A group of nuclear and financial experts hired by utility regulators in Minnesota found that management at Xcel Energy did not completely understand or adequately plan for replacing major reactor components at the Monticello nuclear power plant. The investigation found that Xcel did not properly manage contractors and also blamed the NRC for some of the delays that lead to the cost overruns.
Mark Crisp, one of the nuclear experts hired by the state Commerce Department gave his assessment of the way Xcel managed the project in written testimony saying, “The confusion, contradictory information to the NRC and start-stop process suggest management indecisiveness and strategic planning that, at best, was not adequately thought out.”
According to Dave Sparby, chief executive of Xcel’s operations in Minnesota, the utility will file a reply to the issues raised by the investigation within the next month.
Over the last five years, Xcel has upgraded reactor pumps, the turbine and other components in order to increase the power output by 13% and keep the plant online for at least twenty more years. Despite the ongoing upgrades, the plant will not likely operate at the increased output until 2015 or 2016.
The state investigation was launched in 2013 by the Public Utilities Commission after it was determined that the project would greatly exceed cost projections.
In 2008, Xcel estimated that it would cost some $320 million to replace major components that would allow the plant’s life to be extended and also increase the power output, but by 2013 the price tag had more than doubled to $665 million.

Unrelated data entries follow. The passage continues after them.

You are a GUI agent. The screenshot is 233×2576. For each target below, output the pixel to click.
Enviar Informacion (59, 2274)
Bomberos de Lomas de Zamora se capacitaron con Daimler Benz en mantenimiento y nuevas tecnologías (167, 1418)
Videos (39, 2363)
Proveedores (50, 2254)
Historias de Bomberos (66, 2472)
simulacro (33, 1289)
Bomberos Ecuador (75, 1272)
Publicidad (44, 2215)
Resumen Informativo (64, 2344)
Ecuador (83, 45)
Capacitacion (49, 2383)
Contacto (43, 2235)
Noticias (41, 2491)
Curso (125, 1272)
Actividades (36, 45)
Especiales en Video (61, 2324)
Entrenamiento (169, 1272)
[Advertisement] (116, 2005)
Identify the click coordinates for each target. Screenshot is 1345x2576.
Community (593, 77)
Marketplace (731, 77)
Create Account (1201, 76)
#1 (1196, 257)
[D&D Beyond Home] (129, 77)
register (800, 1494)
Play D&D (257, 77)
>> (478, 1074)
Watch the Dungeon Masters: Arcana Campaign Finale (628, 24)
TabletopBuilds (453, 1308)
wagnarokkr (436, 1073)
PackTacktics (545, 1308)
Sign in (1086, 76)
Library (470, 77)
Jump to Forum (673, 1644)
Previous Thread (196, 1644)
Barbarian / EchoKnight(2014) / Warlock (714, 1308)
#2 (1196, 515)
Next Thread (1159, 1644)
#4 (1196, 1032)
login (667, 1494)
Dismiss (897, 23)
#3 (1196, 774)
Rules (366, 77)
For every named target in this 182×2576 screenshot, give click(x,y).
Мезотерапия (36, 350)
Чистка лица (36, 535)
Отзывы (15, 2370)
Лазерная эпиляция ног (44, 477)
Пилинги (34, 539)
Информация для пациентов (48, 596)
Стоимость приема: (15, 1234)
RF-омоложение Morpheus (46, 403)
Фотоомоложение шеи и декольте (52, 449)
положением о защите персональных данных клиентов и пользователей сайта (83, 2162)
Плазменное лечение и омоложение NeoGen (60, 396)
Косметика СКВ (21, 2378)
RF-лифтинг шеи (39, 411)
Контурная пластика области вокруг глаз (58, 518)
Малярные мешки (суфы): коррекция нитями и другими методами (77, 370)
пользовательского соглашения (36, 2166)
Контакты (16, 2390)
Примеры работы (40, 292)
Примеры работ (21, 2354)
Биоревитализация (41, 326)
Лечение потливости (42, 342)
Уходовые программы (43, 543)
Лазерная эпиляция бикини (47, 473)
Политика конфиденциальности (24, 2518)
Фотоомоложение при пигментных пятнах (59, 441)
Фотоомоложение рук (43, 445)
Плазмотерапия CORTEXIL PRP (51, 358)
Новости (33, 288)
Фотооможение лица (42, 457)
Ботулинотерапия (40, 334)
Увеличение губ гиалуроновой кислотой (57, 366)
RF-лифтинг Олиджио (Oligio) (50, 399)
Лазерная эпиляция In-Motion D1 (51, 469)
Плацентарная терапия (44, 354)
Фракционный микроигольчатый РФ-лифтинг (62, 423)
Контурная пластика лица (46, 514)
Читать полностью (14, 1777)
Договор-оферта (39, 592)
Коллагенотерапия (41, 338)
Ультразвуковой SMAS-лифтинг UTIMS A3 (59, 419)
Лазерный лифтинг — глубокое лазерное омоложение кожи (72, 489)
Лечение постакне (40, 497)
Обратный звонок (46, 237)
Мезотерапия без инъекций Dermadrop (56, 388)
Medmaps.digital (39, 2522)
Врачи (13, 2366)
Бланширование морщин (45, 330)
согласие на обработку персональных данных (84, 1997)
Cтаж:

It is estimated that the final price tag will be almost $750 million, the largest cost overrun of any public utility project in Minnesota.
Xcel is pushing utility regulators to make ratepayers liable for the entire cost of the upgrade project including the cost overruns by requesting for a 10.4% rate hike over two years. It is likely that Xcel will push for even more rate increases in the coming years. If ratepayers are not left on the hook for the upgrade overages, Xcel’s earnings could end up suffering instead.